The records:
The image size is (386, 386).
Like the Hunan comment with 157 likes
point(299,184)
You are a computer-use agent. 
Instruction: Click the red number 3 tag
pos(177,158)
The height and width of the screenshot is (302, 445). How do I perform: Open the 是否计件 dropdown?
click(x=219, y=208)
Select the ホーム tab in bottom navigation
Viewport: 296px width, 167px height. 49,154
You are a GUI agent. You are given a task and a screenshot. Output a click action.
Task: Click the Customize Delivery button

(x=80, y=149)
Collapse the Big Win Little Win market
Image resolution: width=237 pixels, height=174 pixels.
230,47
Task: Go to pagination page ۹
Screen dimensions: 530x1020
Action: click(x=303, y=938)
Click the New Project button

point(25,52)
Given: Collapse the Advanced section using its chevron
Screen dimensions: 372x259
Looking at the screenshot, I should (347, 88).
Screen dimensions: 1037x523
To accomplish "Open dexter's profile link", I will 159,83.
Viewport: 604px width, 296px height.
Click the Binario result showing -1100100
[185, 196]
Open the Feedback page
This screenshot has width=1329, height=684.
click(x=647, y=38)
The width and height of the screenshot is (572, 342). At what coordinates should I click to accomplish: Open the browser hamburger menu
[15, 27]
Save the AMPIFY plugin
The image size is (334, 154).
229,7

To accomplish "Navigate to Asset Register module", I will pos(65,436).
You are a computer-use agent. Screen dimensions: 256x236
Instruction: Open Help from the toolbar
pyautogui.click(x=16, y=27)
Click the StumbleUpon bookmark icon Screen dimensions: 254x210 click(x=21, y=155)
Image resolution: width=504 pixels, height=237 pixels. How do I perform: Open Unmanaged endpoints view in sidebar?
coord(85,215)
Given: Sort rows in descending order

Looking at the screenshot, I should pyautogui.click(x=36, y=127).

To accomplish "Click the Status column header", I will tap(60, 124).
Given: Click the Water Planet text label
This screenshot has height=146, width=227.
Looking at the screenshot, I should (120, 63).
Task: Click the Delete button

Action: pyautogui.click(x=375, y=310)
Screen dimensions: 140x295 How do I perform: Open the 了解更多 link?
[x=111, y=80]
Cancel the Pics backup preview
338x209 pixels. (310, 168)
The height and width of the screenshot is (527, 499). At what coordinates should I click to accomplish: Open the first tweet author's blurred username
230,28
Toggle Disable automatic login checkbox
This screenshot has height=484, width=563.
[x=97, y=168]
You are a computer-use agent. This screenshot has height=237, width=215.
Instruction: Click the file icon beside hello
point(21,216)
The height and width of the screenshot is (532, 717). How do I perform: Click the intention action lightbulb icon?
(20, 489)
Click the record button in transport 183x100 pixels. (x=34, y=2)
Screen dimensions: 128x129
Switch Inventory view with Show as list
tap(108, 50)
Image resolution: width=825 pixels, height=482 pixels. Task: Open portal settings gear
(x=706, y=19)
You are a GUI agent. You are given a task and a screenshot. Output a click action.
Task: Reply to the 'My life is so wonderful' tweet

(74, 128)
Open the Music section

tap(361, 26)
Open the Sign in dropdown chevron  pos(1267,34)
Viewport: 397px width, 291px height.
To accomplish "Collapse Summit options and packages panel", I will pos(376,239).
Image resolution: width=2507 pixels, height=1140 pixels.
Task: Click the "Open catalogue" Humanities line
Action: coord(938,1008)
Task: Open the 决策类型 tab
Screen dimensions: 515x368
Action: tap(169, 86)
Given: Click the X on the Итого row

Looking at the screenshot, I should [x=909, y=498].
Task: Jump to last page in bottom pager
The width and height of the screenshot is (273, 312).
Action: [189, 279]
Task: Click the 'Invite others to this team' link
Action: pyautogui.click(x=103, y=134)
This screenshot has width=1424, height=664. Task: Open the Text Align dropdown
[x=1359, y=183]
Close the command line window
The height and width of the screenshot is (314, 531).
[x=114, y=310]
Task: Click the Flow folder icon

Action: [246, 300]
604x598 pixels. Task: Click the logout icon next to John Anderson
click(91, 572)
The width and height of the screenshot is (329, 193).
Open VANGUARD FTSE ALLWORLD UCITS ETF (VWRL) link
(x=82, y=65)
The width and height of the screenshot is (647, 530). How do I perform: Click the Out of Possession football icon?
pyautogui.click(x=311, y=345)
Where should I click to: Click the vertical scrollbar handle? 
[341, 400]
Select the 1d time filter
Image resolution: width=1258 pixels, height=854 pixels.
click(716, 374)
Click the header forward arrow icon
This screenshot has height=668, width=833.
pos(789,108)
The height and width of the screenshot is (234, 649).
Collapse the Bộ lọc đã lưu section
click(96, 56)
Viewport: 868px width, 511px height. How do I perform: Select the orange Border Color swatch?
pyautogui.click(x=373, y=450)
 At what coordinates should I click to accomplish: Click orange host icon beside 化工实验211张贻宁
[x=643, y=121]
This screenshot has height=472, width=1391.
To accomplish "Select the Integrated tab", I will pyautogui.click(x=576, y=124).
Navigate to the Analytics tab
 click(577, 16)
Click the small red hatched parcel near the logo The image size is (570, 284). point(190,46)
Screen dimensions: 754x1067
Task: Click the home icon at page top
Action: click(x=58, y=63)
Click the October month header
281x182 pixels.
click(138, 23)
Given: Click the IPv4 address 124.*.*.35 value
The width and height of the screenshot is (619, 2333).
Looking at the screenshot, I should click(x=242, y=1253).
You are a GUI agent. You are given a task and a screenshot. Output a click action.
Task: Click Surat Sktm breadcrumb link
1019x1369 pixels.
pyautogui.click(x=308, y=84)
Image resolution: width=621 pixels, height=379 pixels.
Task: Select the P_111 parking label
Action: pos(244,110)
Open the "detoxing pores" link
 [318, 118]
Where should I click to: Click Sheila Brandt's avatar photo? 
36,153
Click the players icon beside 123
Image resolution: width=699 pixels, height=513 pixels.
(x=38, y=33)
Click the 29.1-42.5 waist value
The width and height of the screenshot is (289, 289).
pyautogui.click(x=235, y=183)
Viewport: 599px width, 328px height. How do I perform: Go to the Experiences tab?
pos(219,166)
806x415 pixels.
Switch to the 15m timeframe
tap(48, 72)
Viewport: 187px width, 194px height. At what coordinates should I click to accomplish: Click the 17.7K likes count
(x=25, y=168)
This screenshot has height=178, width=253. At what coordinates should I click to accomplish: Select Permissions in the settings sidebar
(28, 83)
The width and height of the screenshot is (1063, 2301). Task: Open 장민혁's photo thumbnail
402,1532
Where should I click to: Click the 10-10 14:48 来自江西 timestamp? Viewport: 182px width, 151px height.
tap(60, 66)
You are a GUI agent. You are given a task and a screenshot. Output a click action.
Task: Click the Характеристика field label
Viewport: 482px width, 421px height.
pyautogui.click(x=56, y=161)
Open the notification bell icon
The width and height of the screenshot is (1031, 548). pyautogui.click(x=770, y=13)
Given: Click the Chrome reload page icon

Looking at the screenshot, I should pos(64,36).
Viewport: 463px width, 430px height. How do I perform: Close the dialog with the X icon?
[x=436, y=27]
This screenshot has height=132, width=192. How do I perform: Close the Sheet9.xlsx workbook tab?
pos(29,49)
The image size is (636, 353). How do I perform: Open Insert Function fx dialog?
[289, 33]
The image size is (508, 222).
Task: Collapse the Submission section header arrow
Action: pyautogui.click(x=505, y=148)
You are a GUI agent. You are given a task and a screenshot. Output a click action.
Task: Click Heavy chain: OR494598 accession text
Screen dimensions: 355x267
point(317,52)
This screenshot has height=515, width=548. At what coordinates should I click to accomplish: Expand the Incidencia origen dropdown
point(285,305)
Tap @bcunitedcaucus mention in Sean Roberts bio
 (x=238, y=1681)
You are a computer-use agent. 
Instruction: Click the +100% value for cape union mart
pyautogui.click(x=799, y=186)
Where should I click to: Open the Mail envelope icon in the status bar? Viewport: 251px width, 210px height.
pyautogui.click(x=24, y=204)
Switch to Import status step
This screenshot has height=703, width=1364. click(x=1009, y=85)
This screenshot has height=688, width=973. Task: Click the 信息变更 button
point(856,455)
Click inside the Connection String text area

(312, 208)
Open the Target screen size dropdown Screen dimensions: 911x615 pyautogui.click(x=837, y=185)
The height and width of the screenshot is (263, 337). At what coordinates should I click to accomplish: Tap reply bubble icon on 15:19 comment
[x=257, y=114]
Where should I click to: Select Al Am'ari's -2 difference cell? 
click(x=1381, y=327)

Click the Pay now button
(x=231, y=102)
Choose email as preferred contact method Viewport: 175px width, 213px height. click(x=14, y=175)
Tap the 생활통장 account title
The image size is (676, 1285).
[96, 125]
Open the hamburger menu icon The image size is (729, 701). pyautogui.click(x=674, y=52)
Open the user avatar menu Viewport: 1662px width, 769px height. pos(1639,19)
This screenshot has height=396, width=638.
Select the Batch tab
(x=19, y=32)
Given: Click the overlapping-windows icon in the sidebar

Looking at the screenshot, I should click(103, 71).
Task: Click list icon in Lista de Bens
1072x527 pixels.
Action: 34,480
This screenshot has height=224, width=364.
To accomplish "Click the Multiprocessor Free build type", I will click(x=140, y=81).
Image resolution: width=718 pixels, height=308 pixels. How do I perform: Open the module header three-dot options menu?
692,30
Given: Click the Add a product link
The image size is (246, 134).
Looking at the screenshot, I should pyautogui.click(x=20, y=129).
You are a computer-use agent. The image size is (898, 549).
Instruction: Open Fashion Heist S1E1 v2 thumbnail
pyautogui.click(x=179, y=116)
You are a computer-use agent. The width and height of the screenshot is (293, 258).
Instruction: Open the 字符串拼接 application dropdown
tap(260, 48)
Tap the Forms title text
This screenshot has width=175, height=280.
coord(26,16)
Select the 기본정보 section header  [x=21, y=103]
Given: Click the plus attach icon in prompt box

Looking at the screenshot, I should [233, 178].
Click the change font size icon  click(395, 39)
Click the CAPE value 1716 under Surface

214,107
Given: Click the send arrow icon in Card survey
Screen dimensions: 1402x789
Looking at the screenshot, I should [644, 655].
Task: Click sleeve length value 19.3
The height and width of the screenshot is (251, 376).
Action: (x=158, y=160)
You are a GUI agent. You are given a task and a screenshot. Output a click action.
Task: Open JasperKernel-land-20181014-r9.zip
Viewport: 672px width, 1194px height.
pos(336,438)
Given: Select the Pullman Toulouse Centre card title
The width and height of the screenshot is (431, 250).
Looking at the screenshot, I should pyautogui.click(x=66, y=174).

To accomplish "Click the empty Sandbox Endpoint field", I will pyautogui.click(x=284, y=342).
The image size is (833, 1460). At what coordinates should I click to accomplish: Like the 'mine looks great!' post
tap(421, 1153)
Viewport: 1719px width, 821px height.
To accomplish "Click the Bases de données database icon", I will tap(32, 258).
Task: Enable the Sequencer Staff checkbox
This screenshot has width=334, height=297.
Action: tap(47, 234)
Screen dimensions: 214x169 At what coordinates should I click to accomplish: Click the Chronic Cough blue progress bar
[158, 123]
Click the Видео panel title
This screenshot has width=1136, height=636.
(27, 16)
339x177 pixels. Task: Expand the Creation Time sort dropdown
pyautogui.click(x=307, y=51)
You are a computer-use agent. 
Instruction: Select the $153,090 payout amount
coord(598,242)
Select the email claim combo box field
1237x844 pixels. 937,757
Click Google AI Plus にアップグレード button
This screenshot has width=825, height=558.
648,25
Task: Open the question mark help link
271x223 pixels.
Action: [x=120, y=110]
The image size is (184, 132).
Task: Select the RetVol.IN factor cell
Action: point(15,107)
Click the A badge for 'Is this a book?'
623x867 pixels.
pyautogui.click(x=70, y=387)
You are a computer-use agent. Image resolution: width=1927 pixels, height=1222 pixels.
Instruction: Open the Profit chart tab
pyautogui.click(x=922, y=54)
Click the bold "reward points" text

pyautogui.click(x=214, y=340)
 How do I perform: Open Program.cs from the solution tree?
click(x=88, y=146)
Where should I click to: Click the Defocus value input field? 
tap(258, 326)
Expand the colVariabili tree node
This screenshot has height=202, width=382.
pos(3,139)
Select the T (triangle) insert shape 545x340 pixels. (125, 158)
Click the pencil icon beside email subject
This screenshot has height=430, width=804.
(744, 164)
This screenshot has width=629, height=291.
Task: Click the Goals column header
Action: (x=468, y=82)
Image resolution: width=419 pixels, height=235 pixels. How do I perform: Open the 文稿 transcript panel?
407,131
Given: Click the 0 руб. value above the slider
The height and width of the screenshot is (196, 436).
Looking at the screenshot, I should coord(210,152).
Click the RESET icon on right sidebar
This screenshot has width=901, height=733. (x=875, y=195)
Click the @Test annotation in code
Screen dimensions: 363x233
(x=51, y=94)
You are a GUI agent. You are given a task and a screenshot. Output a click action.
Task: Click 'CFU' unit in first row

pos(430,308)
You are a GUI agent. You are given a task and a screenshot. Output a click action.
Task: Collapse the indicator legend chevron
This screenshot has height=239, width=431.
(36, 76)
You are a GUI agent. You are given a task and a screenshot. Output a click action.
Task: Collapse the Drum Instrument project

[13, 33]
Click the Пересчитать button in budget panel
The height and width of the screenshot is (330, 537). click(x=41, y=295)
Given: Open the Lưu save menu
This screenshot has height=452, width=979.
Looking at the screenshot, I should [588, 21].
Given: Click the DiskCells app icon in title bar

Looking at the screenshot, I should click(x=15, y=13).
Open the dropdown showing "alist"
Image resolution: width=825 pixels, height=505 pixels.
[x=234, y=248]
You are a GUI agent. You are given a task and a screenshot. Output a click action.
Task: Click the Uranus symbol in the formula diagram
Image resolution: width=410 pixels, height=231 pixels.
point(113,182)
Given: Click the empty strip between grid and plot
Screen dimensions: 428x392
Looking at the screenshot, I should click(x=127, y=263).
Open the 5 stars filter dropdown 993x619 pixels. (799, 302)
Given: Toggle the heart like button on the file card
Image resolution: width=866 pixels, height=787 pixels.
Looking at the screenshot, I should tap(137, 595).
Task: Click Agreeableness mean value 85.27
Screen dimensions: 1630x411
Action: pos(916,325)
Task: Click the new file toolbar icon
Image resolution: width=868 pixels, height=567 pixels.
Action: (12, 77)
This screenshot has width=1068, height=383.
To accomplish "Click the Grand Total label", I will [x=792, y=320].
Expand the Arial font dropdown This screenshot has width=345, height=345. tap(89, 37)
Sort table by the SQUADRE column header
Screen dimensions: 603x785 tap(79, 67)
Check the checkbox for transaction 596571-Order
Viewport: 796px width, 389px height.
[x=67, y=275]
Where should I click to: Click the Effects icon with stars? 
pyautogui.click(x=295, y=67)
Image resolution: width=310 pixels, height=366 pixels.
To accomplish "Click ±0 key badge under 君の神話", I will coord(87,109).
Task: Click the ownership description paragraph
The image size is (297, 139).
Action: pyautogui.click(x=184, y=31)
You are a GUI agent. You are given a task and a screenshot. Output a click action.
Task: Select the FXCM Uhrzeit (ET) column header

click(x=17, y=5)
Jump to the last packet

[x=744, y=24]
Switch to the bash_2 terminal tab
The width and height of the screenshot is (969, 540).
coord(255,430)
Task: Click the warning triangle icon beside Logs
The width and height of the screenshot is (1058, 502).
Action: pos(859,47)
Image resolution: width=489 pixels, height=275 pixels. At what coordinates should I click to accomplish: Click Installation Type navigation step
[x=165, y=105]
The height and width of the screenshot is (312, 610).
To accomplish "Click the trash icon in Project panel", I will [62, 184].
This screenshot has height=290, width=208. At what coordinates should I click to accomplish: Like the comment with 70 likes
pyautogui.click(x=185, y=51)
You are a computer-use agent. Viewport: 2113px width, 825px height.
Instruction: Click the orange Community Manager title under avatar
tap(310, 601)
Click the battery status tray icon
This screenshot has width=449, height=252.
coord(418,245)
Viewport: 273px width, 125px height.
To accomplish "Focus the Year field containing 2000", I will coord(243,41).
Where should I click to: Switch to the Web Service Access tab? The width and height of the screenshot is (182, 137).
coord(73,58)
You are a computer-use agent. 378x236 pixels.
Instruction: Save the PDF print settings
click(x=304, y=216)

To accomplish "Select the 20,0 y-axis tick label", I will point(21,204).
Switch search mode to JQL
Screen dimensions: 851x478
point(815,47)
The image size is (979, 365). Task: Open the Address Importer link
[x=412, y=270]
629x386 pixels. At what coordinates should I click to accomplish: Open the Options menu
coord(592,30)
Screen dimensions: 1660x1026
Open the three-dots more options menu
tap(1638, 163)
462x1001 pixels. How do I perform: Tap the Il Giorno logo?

What you are asked to do: Only one number is expected: the count of lines above that contain the string "filter".

Answer area: 2